First, the required sample size was calculated to compare the three types of active treatments. Three pairwise comparisons will be conducted between the active treatment arms (ST vs. APT, ST vs. SPSP; APT vs. SPSP). We want to detect a medium effect size (f=0.11) in a pairwise comparison of pre-post change between two active treatment arms, equivalent to f(v)=.2460 and Cohen’s d=.492, with Bonferroni-corrected p = 0.0167, a power of 0.80 and within-person correlation coefficient=0.60, for which 88 patients are needed per arm. Because three types of therapies will be compared, 3 × 88 = 264 participants are needed to perform three pairwise comparisons. We chose a medium effect size (f=0.11Footnote 4) since this would also be a clinically meaningful difference, as opposed to a smaller effect size.

The correlation of 0.60 is an educated guess of the correlation between repeated assessments based on the previous RCTs the authors conducted.

The final analysis will be conducted with mixed regression on time series: the change in slope over time between two treatments. Because power analysis for mixed regression are complex and based on complex assumptions about the covariance-structure, a simplified approach was chosen by conducting a power analysis on the pre-post change.

Recruitment {15}

Patients are preselected for the NPI by the central admission department of Arkin Mental Health Care. This department performs a triage based on information of referrers and if necessary a telephonic screening, to select patients who need specialized care for personality pathology. One of the main inclusion criteria for referral to the NPI is the presence of at least one (or more) unsuccessful treatment(s) in specialized care in the past. Annually, the NPI receives over 2000 new applications Almost 50% of the patients is diagnosed with a Cluster-C PD or otherwise specified PD with predominantly Cluster-C traits. We expect around 600 patients to be eligible per year. Of these patients, 50% is expected to enrol in a second RCT (group psychotherapy for Cluster-C PD). Of the remaining 300 patients, we will need 25% of the eligible patients in order to end the trial on time. The inclusion period is estimated at 2.5 to 3 years.

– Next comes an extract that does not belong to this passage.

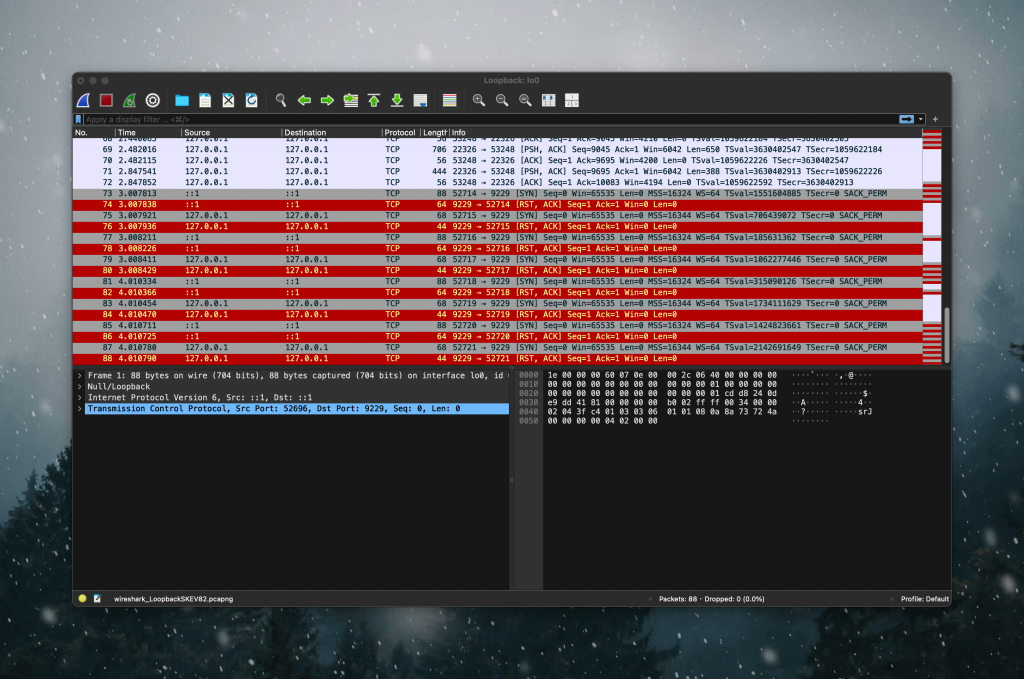Open display filter history dropdown arrow

pyautogui.click(x=921, y=119)
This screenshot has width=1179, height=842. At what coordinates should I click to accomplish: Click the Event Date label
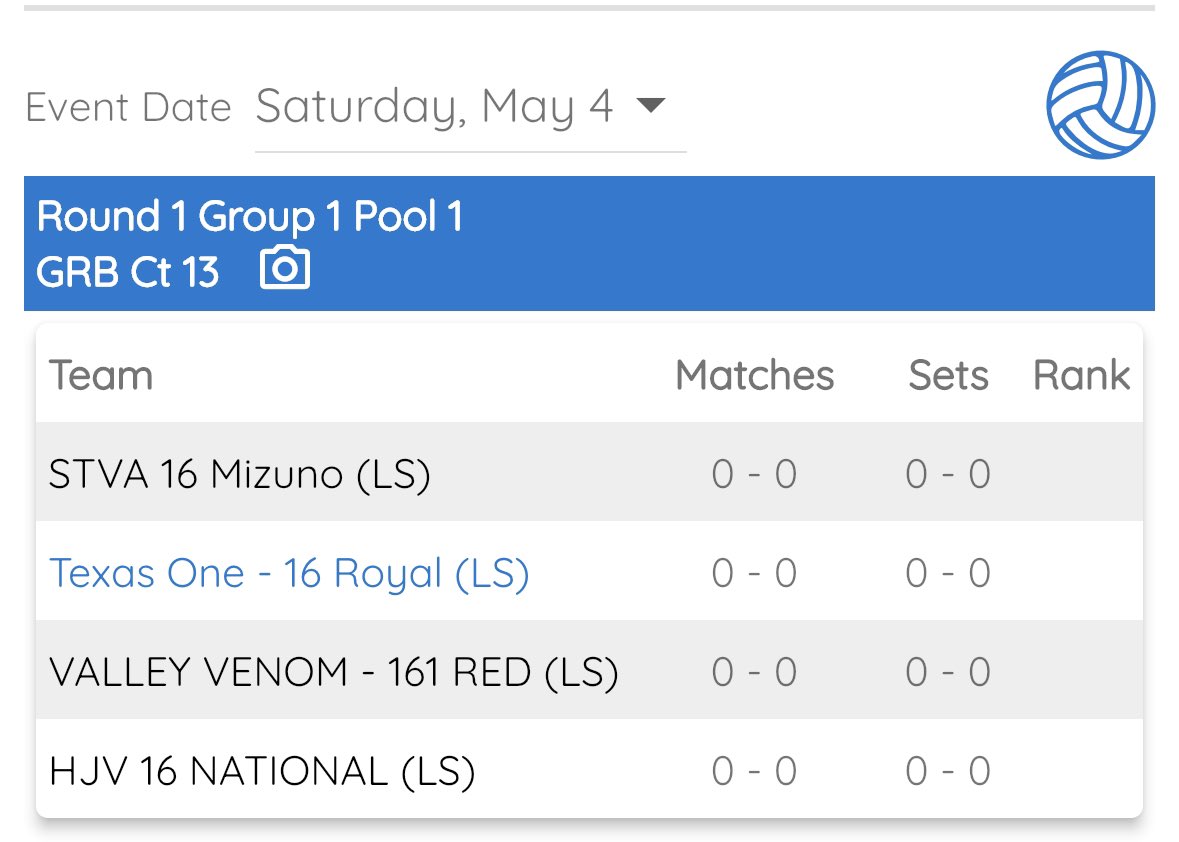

During intake, patients will be diagnosed using the SCID-5-P. The SCID-5-P will be assessed by the intaker. At the end of the intake procedure, the patients who are diagnosed with a Cluster-C PD (avoidant, dependent or compulsive) or another specified PD with predominantly Cluster-C traits, will be provided with both written and face-to-face information about FORCE by the intaker. If a patient is willing to participate, the therapy setting for individual or group therapy is decided after a protocolized shared decision making procedure. In this decision procedure, the first step is to check if group therapy is indicated. If so, the patient will be referred for the RCT on group therapy (G-FORCE, (Van den Heuvel, B, Dekker, JM, Daniëls, M, Van, LH, Peen, J, Bosmans, J, et al: G-FORCE: The effectiveness of group psychotherapy for Cluster-C personality disorders: a pragmatic RCT comparing two forms of schema group therapy and psychodynamic therapy, Manuscript submitted)). When a contra-indication for group is applicable, or patients prefer individual therapy, they are selected for I-FORCE. The intaker informs the research assistant who invites the patient for a screening procedure. The informed consent will be sent to the patient at least 1 week before the screening procedure, and if the patient agrees, they will be asked to sign the informed consent (see Fig. 1, the patients’ flow of I-FORCE).

Fig. 1
figure 1

Flow chart of the study design

Who will take informed consent? {26a}

The first screening for eligibility is done by the intake clinician when the patient enrols at the NPI. After a positive screening, the research assistants will obtain informed consent from the potential trial participants.

Additional consent provisions for collection and use of participant data and biological specimens {26b}

Not applicable. The informed consent covers all necessary information.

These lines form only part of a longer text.